Internet TV and other on-demand services clearly will become more popular with consumers than traditional off-air TV viewing (broadcast TV).  All mid-ranged or better flatscreen TV’s have networking capabilities. They have buildin-in ‘apps’ that will give you access to online services like YouTube, BBC iPlayer and Skype, even access to LoveFilm’s online content. This to some extend negates the need for a media PC to be attached directly to the TV. You could access media stored on the PC using DLNA. Flatscreen TV’s are becoming ‘smarter’, and they are progressively becoming purpose built ‘appliance computers’. Soon plugging your laptop into the TV will become a thing of the past.

The manner in which TV and PC’s are merging it would make sense to only install one or the other in any room – why have both?

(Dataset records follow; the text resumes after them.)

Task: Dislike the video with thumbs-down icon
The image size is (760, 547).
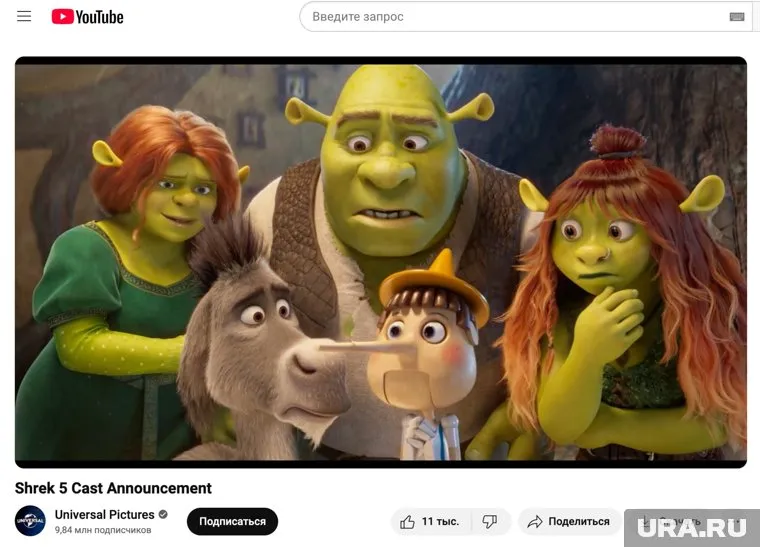Action: tap(490, 522)
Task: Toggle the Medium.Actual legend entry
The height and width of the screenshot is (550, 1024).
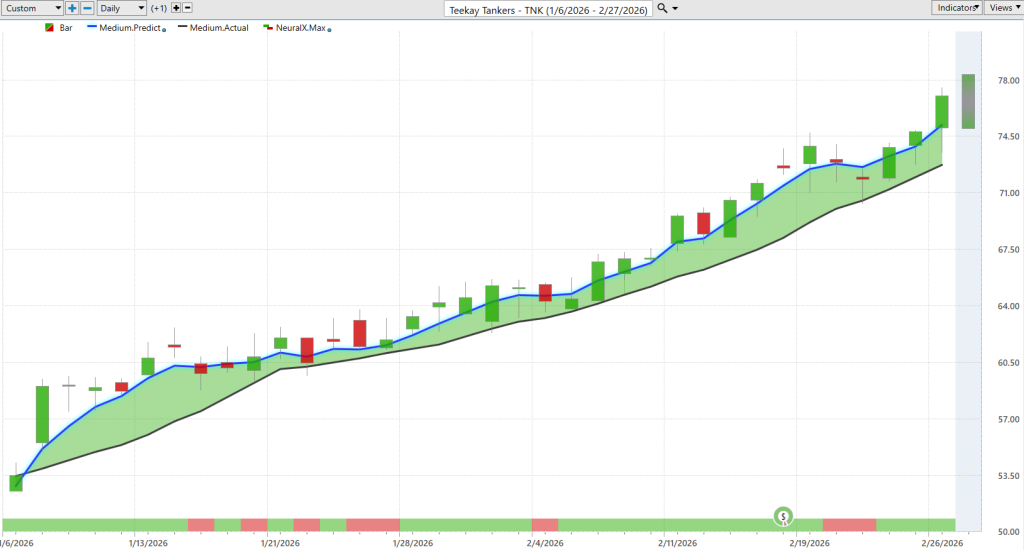Action: 214,27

Tablet PC’s  will ultimately become your remote control that can handle almost all control of your home automation system. From TV remote control to the light switch. You can view your CCTV cameras, or answer your door phone from the same device. Perhaps you might want it to open the window for you and automatically turn off your air con at the same time.

The automated stuff we used to watch in Sci-Fi movies is becoming reality. Things that seem far fetched today will more than likely be accomplished sooner than you think.